Appellant is a physician located at Fort Worth, *85 and was prosecuted and convicted of procuring an abortion upon Daisy Moore, and his punishment assessed at four years confinement in the State penitentiary.

A motion was made to quash the indictment. It is in the language prescribed in White’s Ann. Code, sec. 1126, and which has been frequently approved by this court, therefore the court did not err in overruling the motion.

• The indictment in this case charges that the abortion was produced by the insertion of an “instrument into the private parts and womb of the lady,” the name, character and description of the said instrument being to the grand jurors unknown.

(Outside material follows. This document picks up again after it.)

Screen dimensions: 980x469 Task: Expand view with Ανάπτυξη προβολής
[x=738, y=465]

Mo motion was made to quash the indictment on this ground, but after the introduction of the evidence the defendant requested the court to instruct the jury that as no evidence had been introduced showing that the grand jury did not know the name of the instrument to instruct a verdict of not guilty. While it is true no grand juryman was called and questioned in regard to this matter, yet the record is replete with testimonjy that if an abortion was produced, it was done by the insertion of an instrument, the name, character and description of which was unknown at the date of this trial, therefore, the court did not err in refusing the instruction. McCarty v. State, 36 Texas Crim. Rep., 135, 35 S. W. Rep., 994.

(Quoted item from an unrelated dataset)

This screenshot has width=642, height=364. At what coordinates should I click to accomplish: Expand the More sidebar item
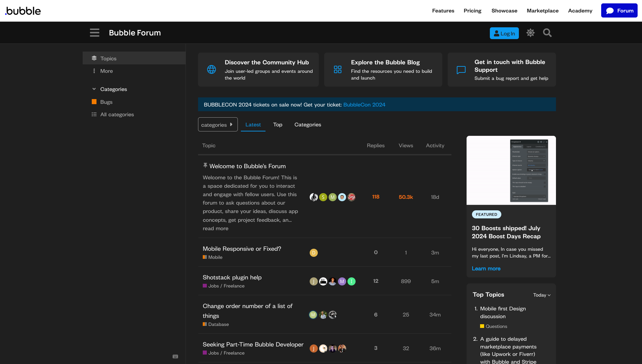click(106, 71)
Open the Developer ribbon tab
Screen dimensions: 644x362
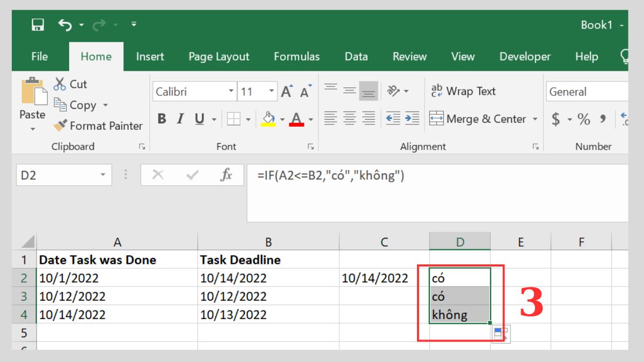525,56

When Daisy Moore was on the witness stand she was permitted to testify that her stepfather, W. E. Fondren, had had intercourse with her on two named dates. As it was necessary to prove that she was pregnant, this testimony was admissible. Appellant all through the trial seriously contested the fact that she was pregnant, and further contended that, if pregnant, the foetus was dead at the time she was operated upon by appellant. Under such circumstances any and all testimony which would tend to show that the woman was pregnant and the child was alive when she was operated on by Dr. Link was admissible, and the court did not err in so holding. This bill of exceptions is some eleven pages in length, containing questions and answers and objections made, some of which were sustained and some overruled, winding up with the statement, “To all of which rulings of the court the defendant then and there excepted and tenders this his bill of exceptions.” A bill of exceptions should state the setting, the testimony introduced, and the objections made, and not leave it for us to read some ten or eleven pages of questions and answers, statements of State’s counsel, objections made, rulings of the court, and leave us to search with a fine tooth comb to find what evidence was really admitted and which objections were sustained by the court. They should be clear, pointed, give the testimony admitted, and point out the error in the ruling.

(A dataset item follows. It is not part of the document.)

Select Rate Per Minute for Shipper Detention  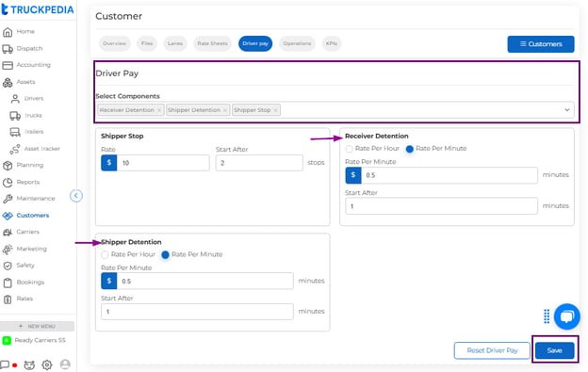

The next bill relates to the testimony of Mrs. W. E. Fondren on cross-examination. The questions, answers, objections made, and rulings of the court embrace seventeen pages of transcript. Some of the questions and answers thus included were not objected to; some of the objections were sustained and some overruled. Some of the testimony *86 embraced in the bill was clearly admissible under all of the holdings of the court. In the case of Ortiz v. State, 68 Texas Crim. Rep., 524, 151 S. W. Rep., 1056, the rule governing these matters is clearly and succinctly stated in an opinion by Judge Davidson wherein the authorities are cited, and it is held that a bill of exceptions is too general for consideration if it includes a number of statements, some of which are clearly admissible. However, at different times we have studied these two bills and believe that we clearly now understand both the portion of the testimony which was admitted over objection, and the objections urged. Daisy Moore testified:

“My mother’s name now is Bachael Fondren. She is married to Edward Fondren, W. E. Fondren. My mother and W. E. Fondren have been married twelve or thirteen years.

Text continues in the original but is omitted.